Mas, para trazer a história de volta à vida, era preciso um elenco tão espetacular quanto o diretor, quanto a própria narrativa. Sua ideia era que os quatro atores principais (Graciela Borges, Oscar Martínez, Marcus Mundstock e Luis Brandoni) tenham sido, mesmo, glórias do cinema antigo e que trouxessem ao público reconhecimento imediato com aqueles personagens que retratavam.

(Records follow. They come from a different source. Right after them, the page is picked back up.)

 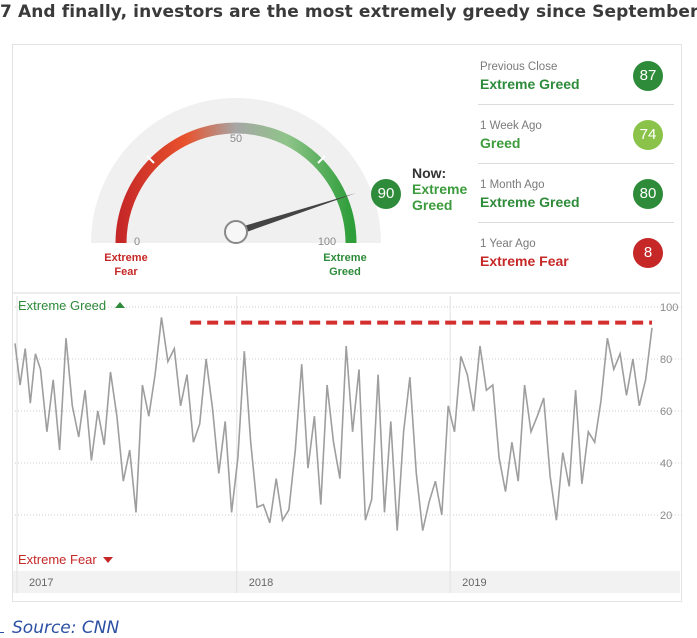 I want to click on now-rating: Now: Extreme Greed, so click(x=443, y=189).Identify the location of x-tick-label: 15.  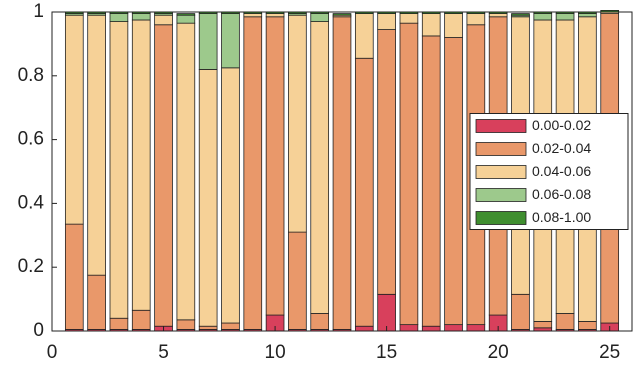
(386, 352).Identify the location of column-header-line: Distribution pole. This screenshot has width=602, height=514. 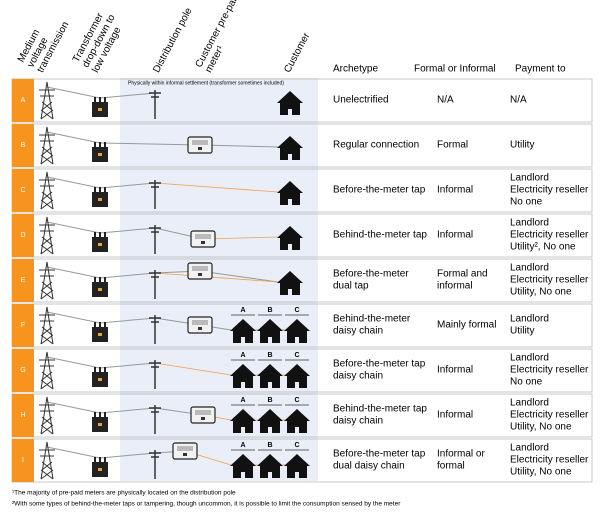
(173, 40).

Além do desejo de refazer um filme que admira, Campanella também acredita que existe em A GRANDE DAMA DO CINEMA certos elementos comuns com outros longas seus. “A velhice é um tema que está em todas as minhas películas: O FILHO DA NOIVA, CLUBE DA LUTA, O SEGREDO DOS SEUS OLHOS… Me interessa a redefinição da velhice como um estado da alma e do corpo. É possível ser velho aos 28 anos e jovem aos 80. O corpo vai por outro viés. Me refiro que o que se passa na cabeça é o que define a pessoa”, defende. E isso é fato, como vemos no filme, de que não podemos duvidar da capacidade dos mais velhos, pois eles sempre nos surpreenderão com sua experiência.
E é isto! Campanella nos traz sempre, em seus filmes, as fraquezas, dúvidas, alegrias e outros sentimentos de homens comuns confrontados com o drama, o suspense, o humor e o romantismo. Acontecendo sempre de forma cíclica, o cotidiano e situações corriqueiras se esbarrando com o passado são características típicas de suas obras, como ele próprio disse em entrevista: “Meus filmes têm isso, personagens que querem seguir adiante e precisam voltar ao passado para resolver algumas situações”. E pode ter certeza de que isso tudo está em A GRANDE DAMA DO CINEMA, o retorno triunfal de um dos maiores cineastas contemporâneos latinos, quiçá do mundo.